Sexual Harassment Claim Survives Summary Judgment; Jury Must Decide Defendant’s Knowledge of Harassment and Adequacy of Response Harassment Allegations

In a recent case, Schneider v. Trumbull County Veterans Service Commission, 2023 WL 2500173 (N.D.Ohio March 14, 2023), the court denied defendant’s motion for summary judgment on plaintiff’s sexual harassment claim.

Here, the parties conceded that plaintiff “established that she experienced unwelcome harassment based on sex and that the harassing conduct was sufficiently severe or pervasive to affect the ‘terms, conditions, or privileges of employment, or any matter directly or indirectly related to employment.” [Cleaned up.]

They did dispute, however, whether defendant knew about plaintiff’s harassment prior to plaintiff’s formal report, and whether it responded appropriately after receiving plaintiff’s sexual harassment complaint.

In ruling in plaintiff’s favor, the court explained:

Plaintiff provided examples of instances when Mr. Isenberg made harassing comments to her in front of other co-workers prior to her reporting his inappropriate behavior on February 20, 2020. For example, when Mr. Isenberg told Plaintiff that he wanted to make Plaintiff “his sex slave” and keep her “locked up in a box in his basement,” another TCVSC employee, Tommy D. was present. ECF No. 28 at PageID #: 347 (Adrienne Schneider Tr.). There were other times when Mr. Isenberg would allegedly harass Plaintiff while she was sitting at her desk and other co-workers such as Robin LeDuc and Chuck Ciapala were within earshot. Mr. Ciapala definitely heard Mr. Isenberg’s unwarranted comments directed at Plaintiff because Mr. Ciapala seemed to encourage Mr. Isenberg’s behavior by saying “well, there you go. She’s not married, so keep at it.” ECF No. 28 at PageID #: 350–51. Additionally, Plaintiff points to statements that Mr. Breuer and Ms. Delgado made during their respective depositions, which indicate that the Executive Director and Deputy Director of TCVSC were under the impression that “something was going on” between Plaintiff and Mr. Isenberg. ECF No. 37 at PageID #: 1363. Perhaps none of these facts alone are smoking guns in and of themselves, but the culmination of these facts is sufficient to demonstrate the existence of a genuine dispute of material fact with regard to whether Defendant knew or should have known about the ongoing sexual harassment that Plaintiff was suffering.

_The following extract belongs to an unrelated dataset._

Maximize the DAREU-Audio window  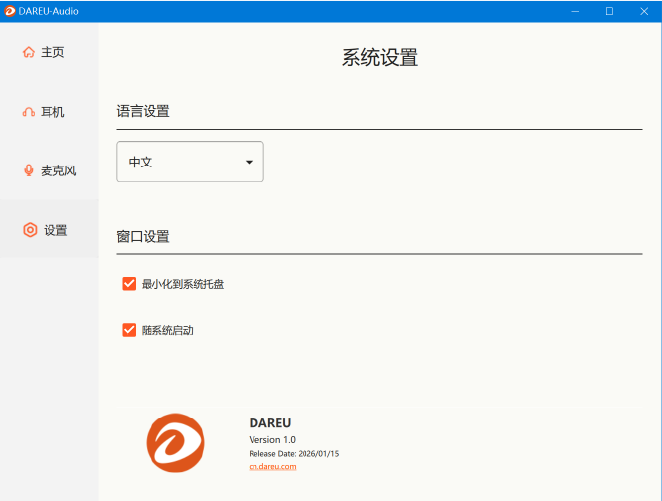pyautogui.click(x=609, y=11)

The parties stipulate that Mr. Isenberg stopped harassing Plaintiff after she reported his unwelcomed behavior on February 20, 2020. ECF No. 40 at PageID #: 1432. The Sixth Circuit has held that an employer’s response is “generally adequate…if it is ‘reasonably calculated to end the harassment.’ ” Hawkins v. Anheuser-Busch, Inc., 517 F.3d 321, 340 (6th Cir. 2008) (quoting Jackson v. Quanex Corp., 191 F.3d 647, 663–64 (6th Cir. 1999)). Defendant argues that its response was adequate because the sexual harassment ceased after Mr. Breuer reprimanded Mr. Isenberg. Plaintiff argues that Defendant’s response was nevertheless inadequate because Defendant never bothered to conduct an investigation or attempt to substantiate Plaintiff’s claims. Furthermore, if Defendant knew or had reason to know that Mr. Isenberg was sexually harassing Plaintiff, it did not take immediate corrective action until after Plaintiff made her formal report. Mr. Breuer merely issued a written reprimand and met with Mr. Isenberg regarding Plaintiff’s complaint, but he neither made it known to Mr. Isenberg that Plaintiff specifically reported sexual harassment, nor did he conduct any further investigation and attempt to substantiate Plaintiff’s claims.

The court concluded that “[r]easonable minds may find that Mr. Breuer’s actions were not reasonably calculated to end the harassment given that Defendant’s response to Plaintiff’s sexual harassment grievances was essentially issuing Mr. Isenberg only a symbolic slap on the wrist,” and that defendant’s “knowledge of the harassment and the adequacy of its response to Plaintiff’s report of the harassment are questions for a jury.”